Data shown –
# # # # #

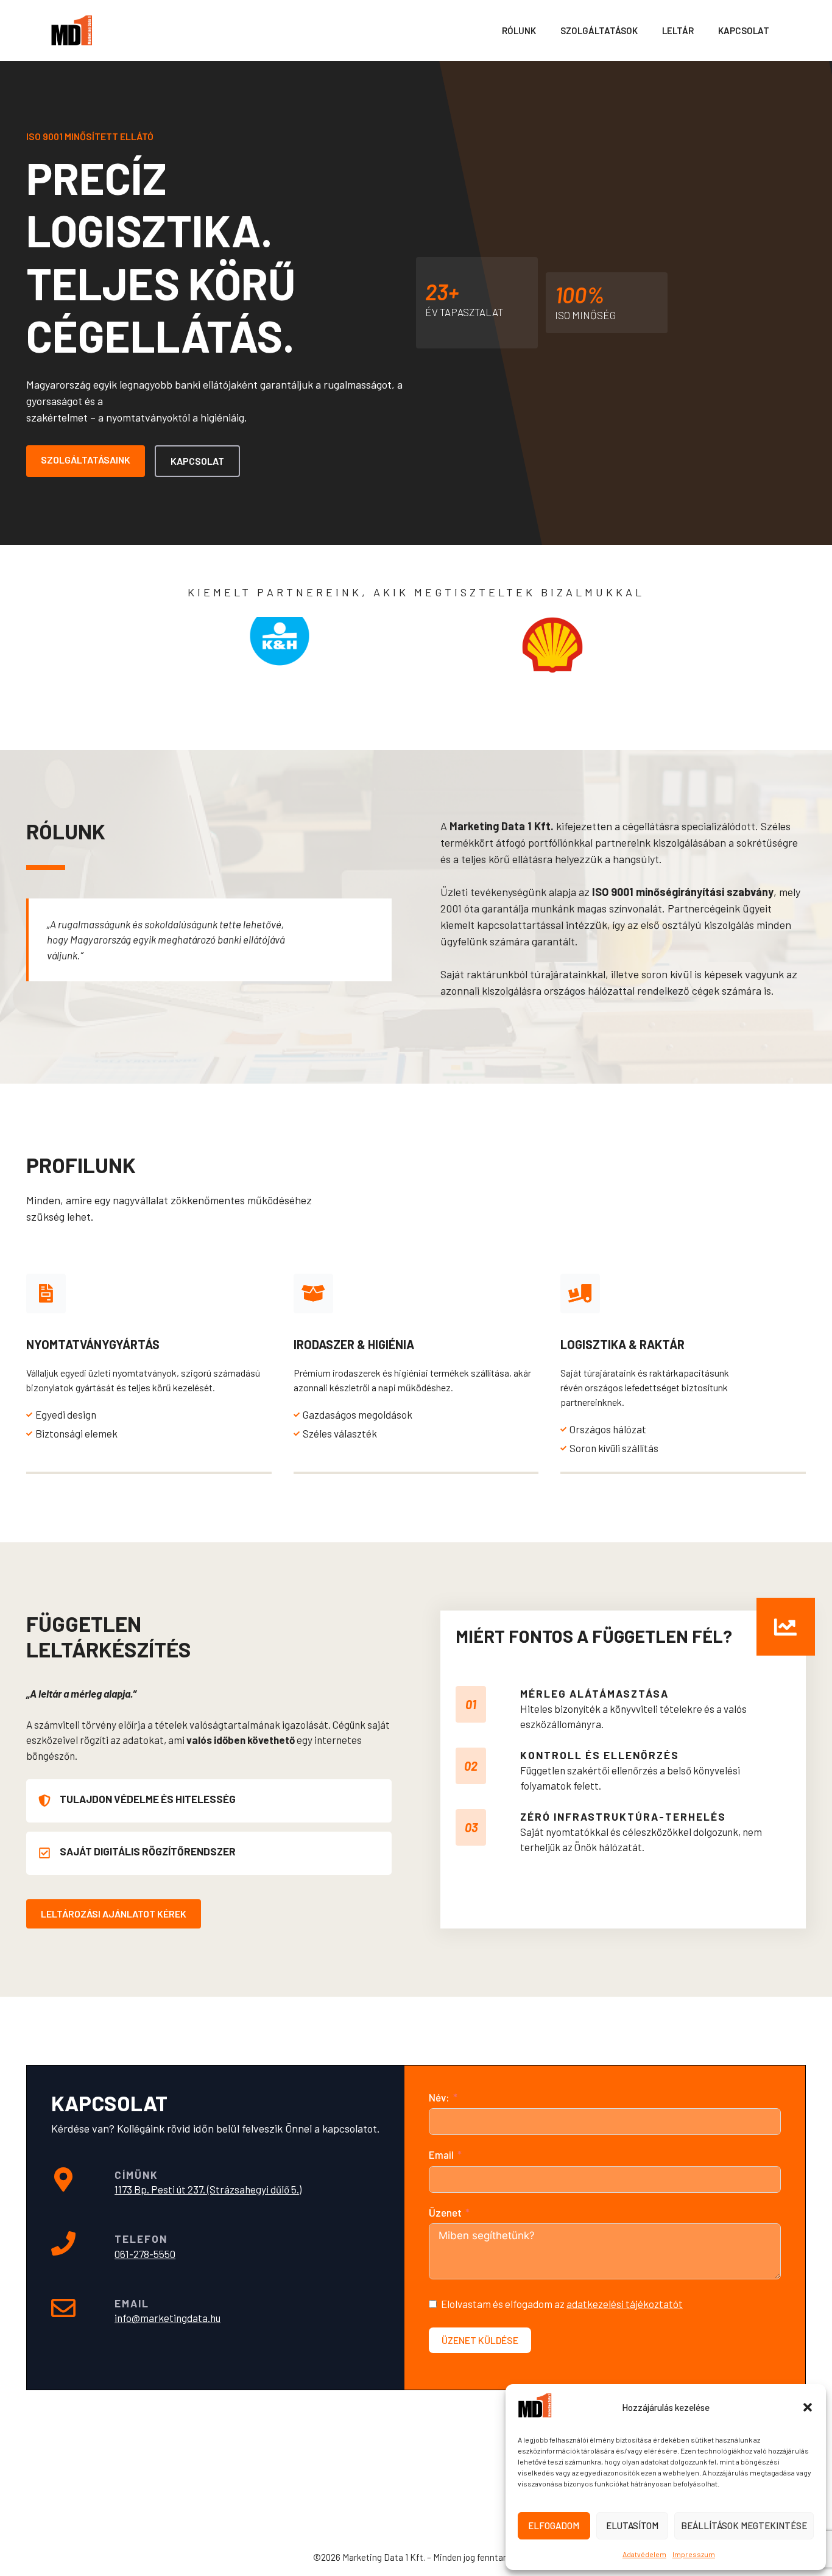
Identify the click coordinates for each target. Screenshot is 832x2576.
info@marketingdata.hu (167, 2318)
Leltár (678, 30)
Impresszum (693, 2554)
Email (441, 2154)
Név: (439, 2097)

# # # # #

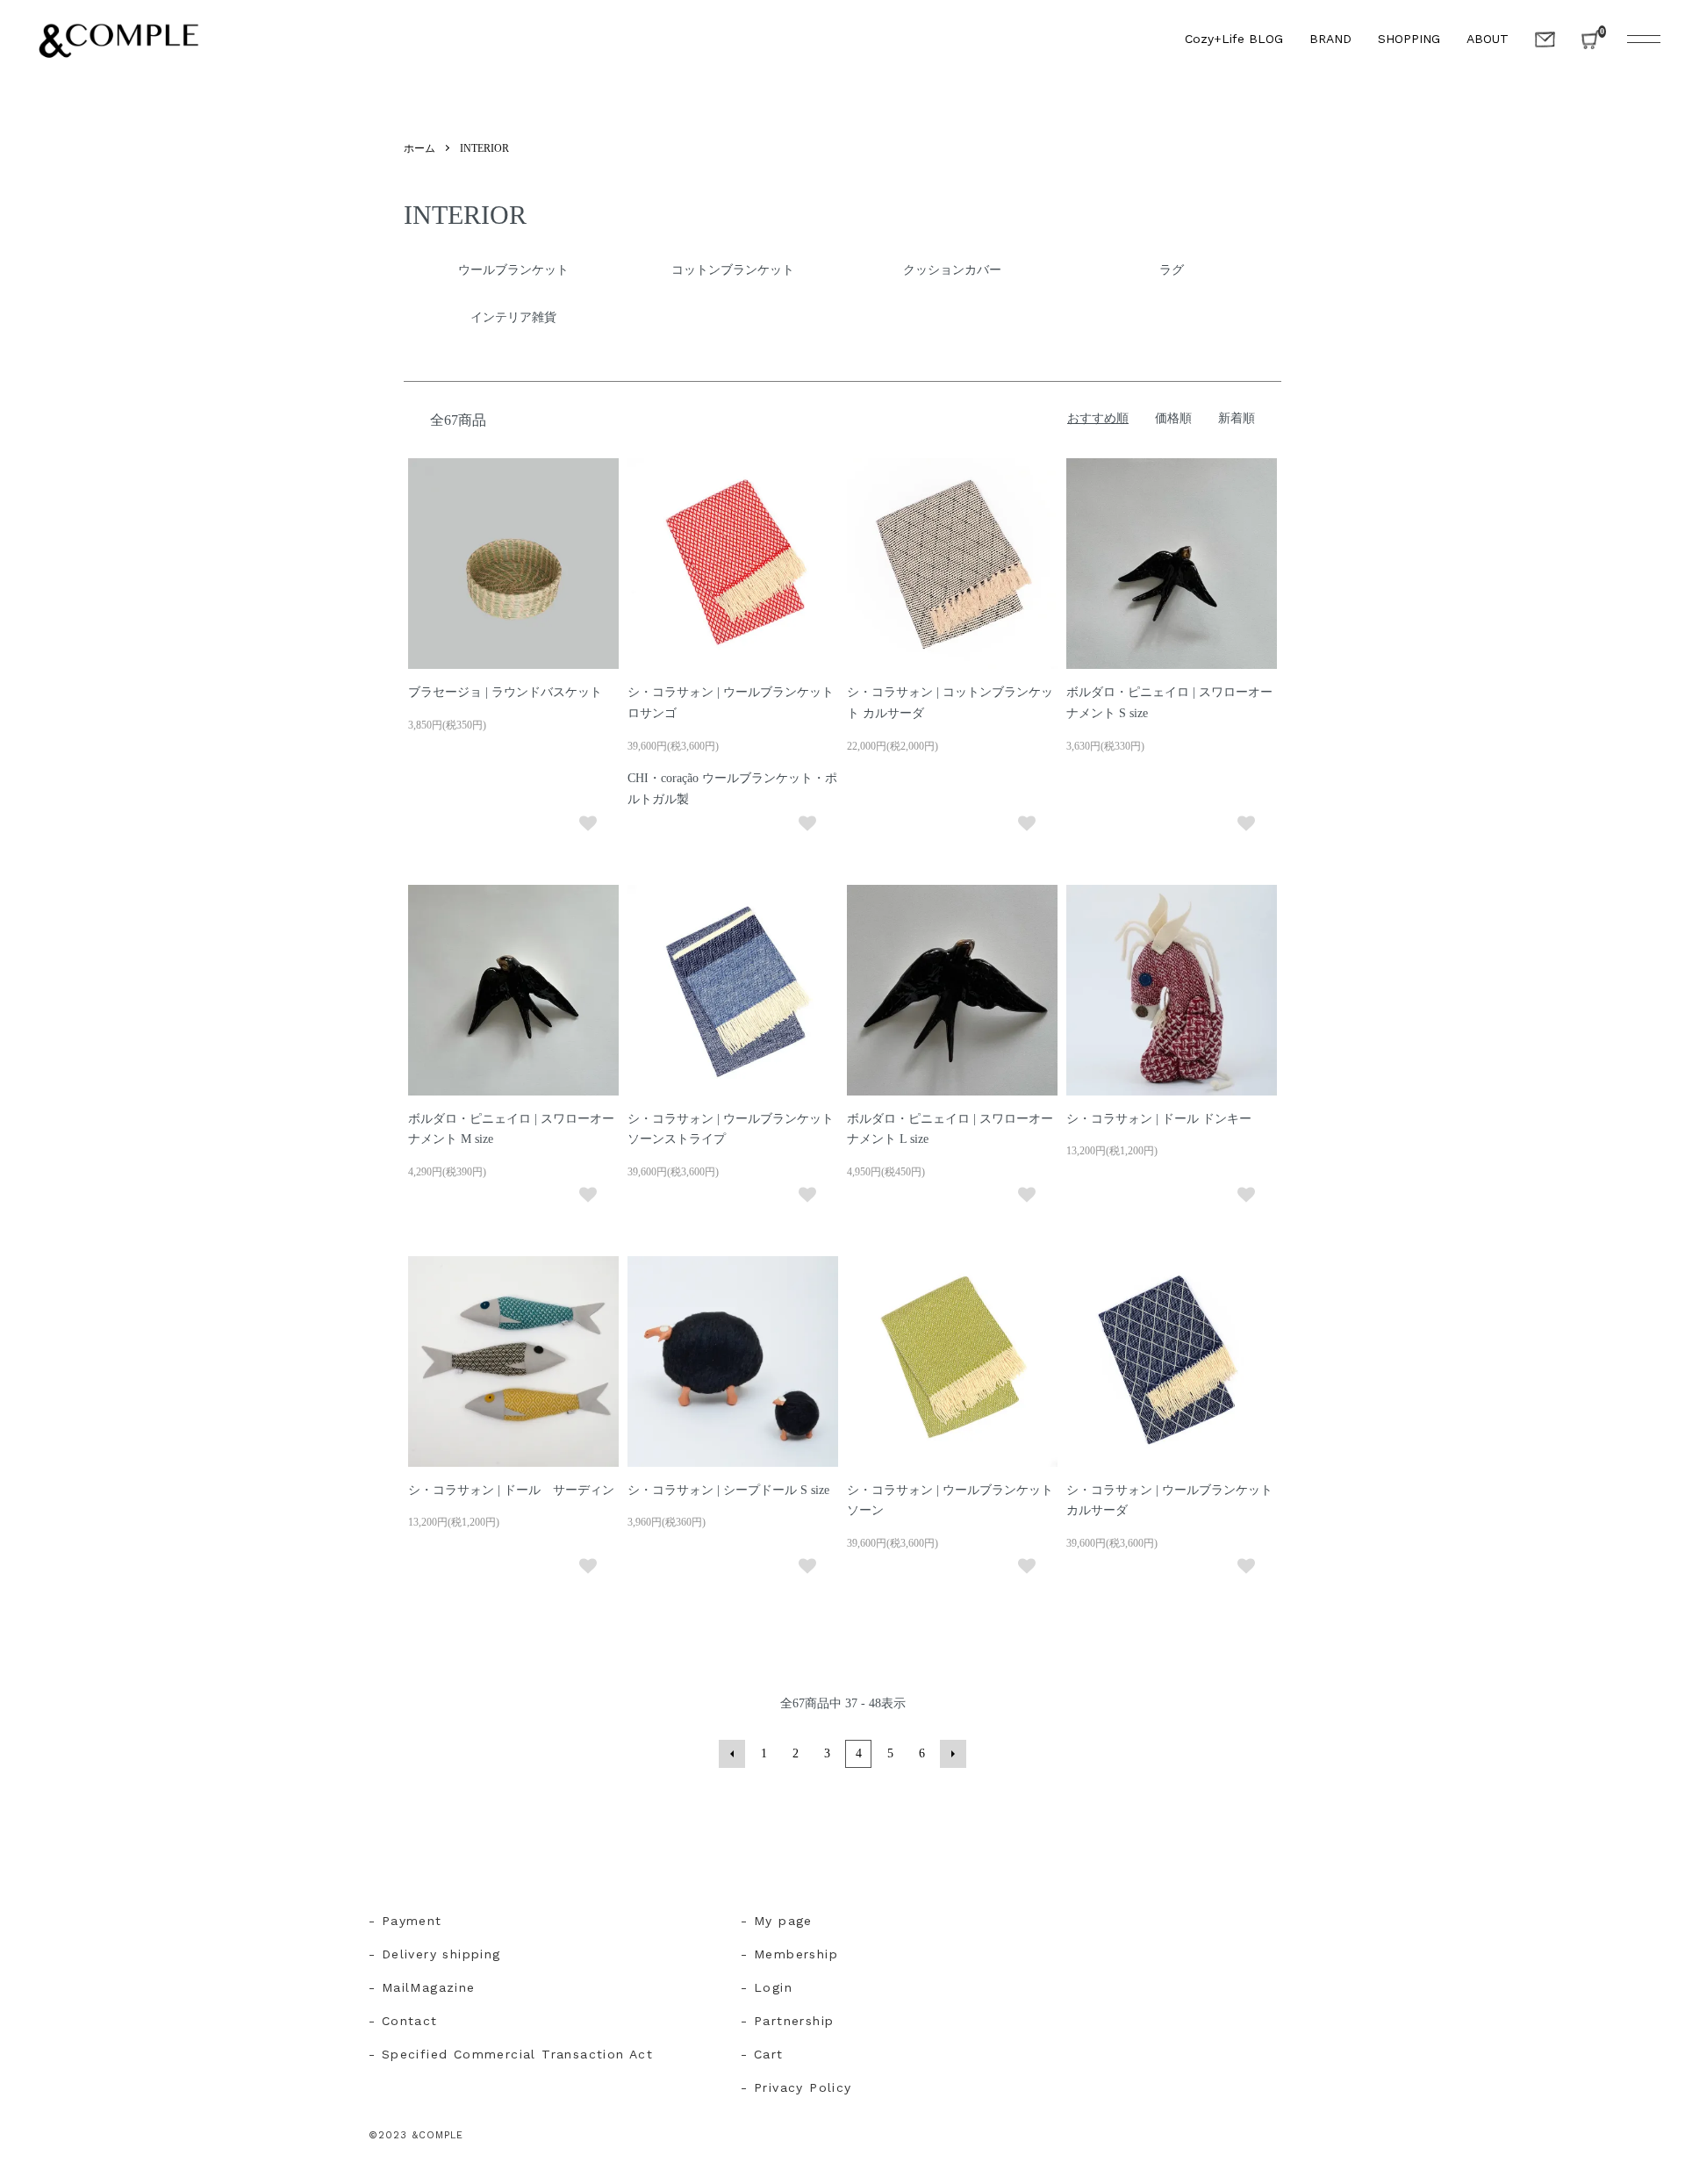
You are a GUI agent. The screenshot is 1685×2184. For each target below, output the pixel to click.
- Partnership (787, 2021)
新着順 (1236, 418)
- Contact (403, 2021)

# # # # #

Required action –
Repeat, exactly as they stand above, the lines from the line with "Identify the click" to the line with "Név: (439, 2097)", both lines included.

Solution for this task –
Identify the click coordinates for each target. Screenshot is 832x2576.
info@marketingdata.hu (167, 2318)
Leltár (678, 30)
Impresszum (693, 2554)
Email (441, 2154)
Név: (439, 2097)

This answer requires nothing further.